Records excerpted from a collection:
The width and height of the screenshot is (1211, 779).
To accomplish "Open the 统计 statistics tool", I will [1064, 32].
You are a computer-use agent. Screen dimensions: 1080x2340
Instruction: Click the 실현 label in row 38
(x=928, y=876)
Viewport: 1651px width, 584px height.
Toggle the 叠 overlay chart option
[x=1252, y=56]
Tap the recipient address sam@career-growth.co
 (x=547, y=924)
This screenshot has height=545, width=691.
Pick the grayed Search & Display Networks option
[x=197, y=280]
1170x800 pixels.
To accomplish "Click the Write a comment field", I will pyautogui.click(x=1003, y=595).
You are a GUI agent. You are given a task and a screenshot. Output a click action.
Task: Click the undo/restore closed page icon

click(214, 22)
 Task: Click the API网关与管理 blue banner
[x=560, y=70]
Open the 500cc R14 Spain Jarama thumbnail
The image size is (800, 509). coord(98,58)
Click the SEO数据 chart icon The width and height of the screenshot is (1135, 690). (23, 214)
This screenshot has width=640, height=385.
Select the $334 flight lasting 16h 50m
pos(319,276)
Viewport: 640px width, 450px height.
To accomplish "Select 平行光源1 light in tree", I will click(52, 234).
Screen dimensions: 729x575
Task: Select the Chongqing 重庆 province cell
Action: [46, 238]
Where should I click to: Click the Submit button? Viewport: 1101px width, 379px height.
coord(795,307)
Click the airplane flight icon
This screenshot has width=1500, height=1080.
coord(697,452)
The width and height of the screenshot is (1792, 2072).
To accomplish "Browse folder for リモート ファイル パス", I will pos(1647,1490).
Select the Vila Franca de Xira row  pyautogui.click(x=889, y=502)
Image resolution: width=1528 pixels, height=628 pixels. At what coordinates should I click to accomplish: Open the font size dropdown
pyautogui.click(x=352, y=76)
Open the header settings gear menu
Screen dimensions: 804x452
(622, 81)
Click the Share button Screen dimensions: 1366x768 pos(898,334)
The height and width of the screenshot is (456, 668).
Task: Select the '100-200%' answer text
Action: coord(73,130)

*Directions*:
The lines you need are those containing "agent"; find them in the records and copy them.

*Task result*:
You are a computer-use agent. Screen dimensions: 1080x2340
You are a GUI agent. You are given a task and a screenshot. Output a click action.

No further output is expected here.